OncoSec Medical Inc., a San Diego-based company developing therapies to treat solid tumors, has received investigational review board approval at UC San Francisco’s Helen Diller Family Comprehensive Cancer Center for a Phase II clinical trial.
Just getting under way, the trial will evaluate the OncoSec Medical System ElectroImmunotherapy for the treatment of cutaneous T-cell lymphoma. UCSF investigators are actively recruiting for this clinical trial that will involve up to 27 patients with cutaneous T-cell lymphoma, a class of non-Hodgkin’s lymphoma that appear as skin lesions.
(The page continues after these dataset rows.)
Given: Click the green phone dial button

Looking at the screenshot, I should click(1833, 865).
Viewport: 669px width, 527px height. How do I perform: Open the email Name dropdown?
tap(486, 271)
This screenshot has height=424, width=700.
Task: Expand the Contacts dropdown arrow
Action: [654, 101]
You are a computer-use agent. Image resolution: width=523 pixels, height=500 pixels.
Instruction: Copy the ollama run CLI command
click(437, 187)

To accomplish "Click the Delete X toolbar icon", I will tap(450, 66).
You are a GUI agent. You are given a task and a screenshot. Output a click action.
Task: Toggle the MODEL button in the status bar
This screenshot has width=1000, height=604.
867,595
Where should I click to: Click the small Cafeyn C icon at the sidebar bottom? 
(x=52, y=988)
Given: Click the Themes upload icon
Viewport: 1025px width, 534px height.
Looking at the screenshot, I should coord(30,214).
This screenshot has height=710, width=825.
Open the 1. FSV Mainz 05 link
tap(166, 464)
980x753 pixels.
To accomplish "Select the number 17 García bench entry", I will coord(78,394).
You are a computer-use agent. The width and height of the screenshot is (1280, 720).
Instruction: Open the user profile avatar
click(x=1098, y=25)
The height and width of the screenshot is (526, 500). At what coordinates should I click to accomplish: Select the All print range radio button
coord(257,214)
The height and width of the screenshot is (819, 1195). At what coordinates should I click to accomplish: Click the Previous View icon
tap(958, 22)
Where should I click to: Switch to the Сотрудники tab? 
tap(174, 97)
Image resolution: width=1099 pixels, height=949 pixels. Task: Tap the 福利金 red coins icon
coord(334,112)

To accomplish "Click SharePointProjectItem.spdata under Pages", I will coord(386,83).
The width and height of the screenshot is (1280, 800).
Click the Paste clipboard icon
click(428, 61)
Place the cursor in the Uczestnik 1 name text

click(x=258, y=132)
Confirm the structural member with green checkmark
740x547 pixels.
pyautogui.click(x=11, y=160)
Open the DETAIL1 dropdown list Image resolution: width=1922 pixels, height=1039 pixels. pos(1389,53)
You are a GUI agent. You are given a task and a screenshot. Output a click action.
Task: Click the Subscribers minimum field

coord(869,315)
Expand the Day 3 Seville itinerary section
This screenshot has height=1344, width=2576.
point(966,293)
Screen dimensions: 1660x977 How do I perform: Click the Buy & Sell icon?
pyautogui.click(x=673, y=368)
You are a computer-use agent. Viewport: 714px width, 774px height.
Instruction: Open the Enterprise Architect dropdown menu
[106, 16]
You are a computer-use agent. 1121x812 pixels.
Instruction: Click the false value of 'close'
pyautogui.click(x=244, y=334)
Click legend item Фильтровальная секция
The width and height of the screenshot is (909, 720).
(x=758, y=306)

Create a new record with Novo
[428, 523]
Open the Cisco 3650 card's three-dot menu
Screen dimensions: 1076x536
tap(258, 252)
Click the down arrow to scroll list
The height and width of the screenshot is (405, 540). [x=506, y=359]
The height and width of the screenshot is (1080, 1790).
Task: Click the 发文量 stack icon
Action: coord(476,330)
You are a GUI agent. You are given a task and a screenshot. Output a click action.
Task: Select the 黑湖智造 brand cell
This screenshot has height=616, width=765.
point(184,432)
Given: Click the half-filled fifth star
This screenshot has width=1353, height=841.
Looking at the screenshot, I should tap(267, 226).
The trial’s primary endpoint is to assess local and distant response rate following treatment of cutaneous T-cell lymphoma lesions with a DNA-based cytokine coded for the immune stimulating agent interleukin-12 and electroporation.
“The initiation of this study will mark the first time patients suffering from cutaneous T-cell lymphoma will be treated with an immunotherapy delivered using electroporation,” said OncoSec President and CEO Punit Dhillon.
OncoSec Medical System ElectroImmunotherapy utilizes OncoSec’s technology to deliver a DNA-based cytokine coded for the immune stimulating agent interleukin-12, or DNA IL-12. The OncoSec Medical System applies short electric impulses to the tumor, causing pores to open in the membrane of cancer cells, which increases DNA IL-12 uptake into these cells.